What should be the core purpose of a hypertension center of excellence—better BP control, cardiovascular risk reduction, access to advanced therapies like renal denervation (RDN), or all of the above?

The core purpose of a hypertension center of excellence is to improve BP control for patients. This may include additional clinical testing, such as ambulatory 24-hour BP monitoring or imaging (eg, renal ultrasound, angiography, echocardiography, CT scans), if needed. Polysomnography for patients with possible obstructive sleep apnea may also be needed. Access to new therapies such as RDN or investigational medications is more likely to occur in a hypertension center of excellence. It is helpful if this center is also participating in clinical research trials, so that patients have access to cutting-edge medications and treatments.

Which patients should be referred to a hypertension center of excellence, and what should trigger that referral?

The ideal patient to send to a hypertension center of excellence would be one with resistant hypertension or one for whom it is surprising that they have hypertension. This is especially true for very young patients who have hypertension in their 20s or 30s. Resistant hypertension is defined as high BP despite maximum doses of three antihypertensive medications, including a diuretic or water pill, or controlled BP on four antihypertensive medications. Patients with resistant hypertension are particularly at risk for the complications of high BP, such as myocardial infarction, stroke, peripheral artery disease, and kidney disease, and are the ideal patient to be referred to a hypertension center of excellence. Patients should also be referred if the physician/health care provider does not feel they can get adequate control of the patient’s BP or if more diagnostic evaluation is needed.

For patients with resistant hypertension, what value does a center-based approach bring compared with escalating medications in a community setting?
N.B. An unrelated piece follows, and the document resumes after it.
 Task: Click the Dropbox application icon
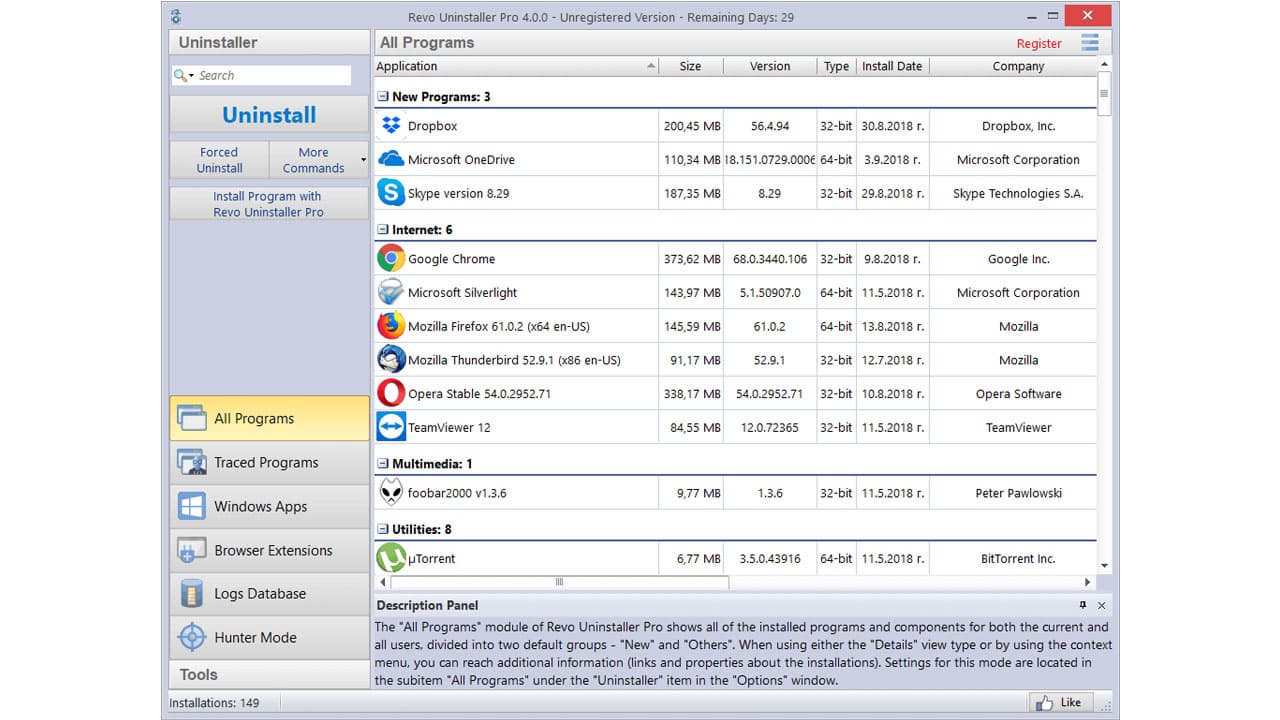(x=391, y=125)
In a specialized hypertension center of excellence, patients with resistant hypertension are more likely to be placed on multiple drugs at once, knowing that adding medications one at a time and increasing the doses gradually is less likely to work. Some ethnic groups respond better to specific medications. Patients with kidney disease may respond better to specific medications. Patients with cardiovascular disease may need specific medications. Some patients have very rare tumors that require specialized invasive testing to evaluate and treat the etiology of high BP. At a specialized hypertension center of excellence, these nuances may be better understood.

What standardized protocols should every hypertension center of excellence have in place, such as medication optimization pathways, ambulatory BP monitoring, or adherence evaluation?

A hypertension center of excellence should have protocols in place to optimize the patient’s care more quickly. There should be recommendations about how to manage the patient’s BP, including pathways to manage patients based upon their own unique characteristics, such as ethnicity, age, medical comorbidities, family history, and other variables. Ambulatory 24-hour BP monitoring should be available, and it is also useful to have adherence evaluations through urine tests to help patients understand the importance of taking their BP medications.

How should RDN and other emerging therapies be integrated into the structure of a modern hypertension center without overshadowing foundational medical therapy?

A hypertension center of excellence should include physicians such as cardiologists, nephrologists, and endocrinologists, who will oversee the patient’s BP care. They can then refer the patient to an interventionalist to perform the RDN procedure when appropriate. Finally, the hypertension center can arrange follow-up schedules. As we know, RDN may lower the patient’s BP gradually over 3 years. Having clinical research trials available to the patients allows them access to cutting-edge medications and therapies.

Cara East, MD, FACP
Attending Cardiologist
Baylor Health Care System
Dallas, Texas
cara.east@bswhealth.org
Disclosures: Consultant to Medtronic, Recor Medical, Ablative Solutions, and Alnylam Pharmaceuticals.